En su día nos pareció que el macabro espectáculo que montó en Alcasser Nieves Herrero no se iba a volver a producir. Todos nos alertamos ante aquella desgraciada emisión y pensamos que jamás se repetiría. Habíamos aprendido, creíamos. Sin embargo, por entonces no sabíamos casi nada de la telebasura ni podíamos imaginarnos una televisión que programara continuamente este tipo de contenidos.
Ahora volvemos a escandalizarnos por la entrevista a la mujer de Santiago del Valle en televisión. Sin embargo en este caso lo llamativo no es solo el morbo de ver a una mujer con discapacidad mental llorando en la tele durante media hora sino las actitudes de algunos de los que participan en ese show.
No me refiero solo al sentido de la posesión («no me la va a quitar nadie, no va a hablar con nadie», decía la periodista) sino a cómo en un contexto así afloran los verdaderos pensamientos, reprimidos por lo políticamente correcto.
Por ejemplo, con la presunción de inocencia. Mientras se cuidan de usar el «presunto» hasta para referirse al cadáver (cuando lo menos presunto que hay es un cadáver; ése lo es; sin presunciones), se permiten decirle a la mujer de Santiago del Valle temerosa de ser odiada por él tras la confesión: «eres tú quien tiene que odiarle, que es un asesino» (sic).

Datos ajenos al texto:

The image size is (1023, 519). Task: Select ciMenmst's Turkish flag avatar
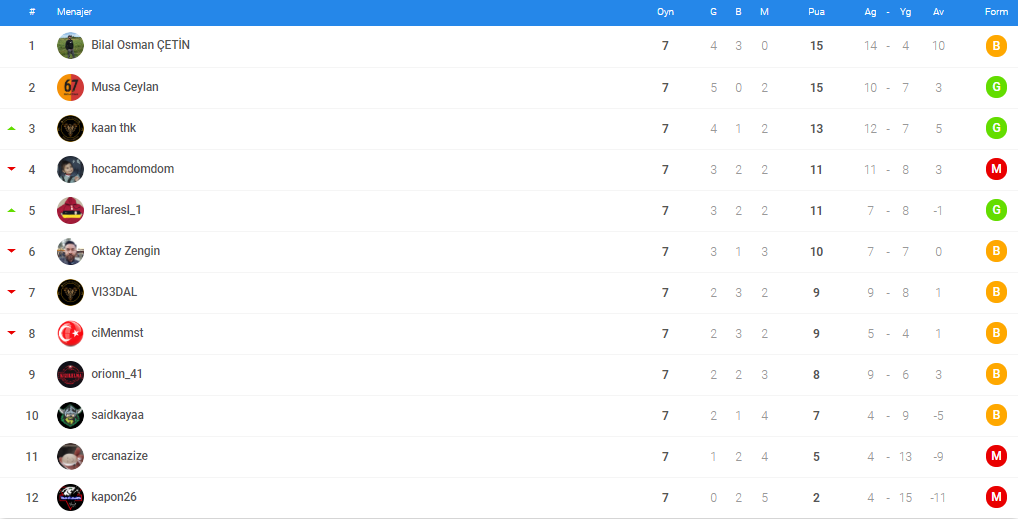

La entrevista era una especie de «En buena ley» sin la otra parte. Podría decirse que también sin juez y sin fiscal pero esos roles los interpretaban los periodistas que intentaban exprimir el testimonio, eso sí, líder de audiencias. No se puede negar su principal virtud, haber sido capaz de arrancar una confesión justo cuando las pruebas físicas no inculpaban a Santiago del Valle.
Pero lo duro es que la audiencia se erija en juez y emita su veredicto. Poco importa que ese juicio se hiciera sin garantías de ningún tipo excepto las palabras de consuelo de la periodista «estás con nosotros». Vaya tranquilidad.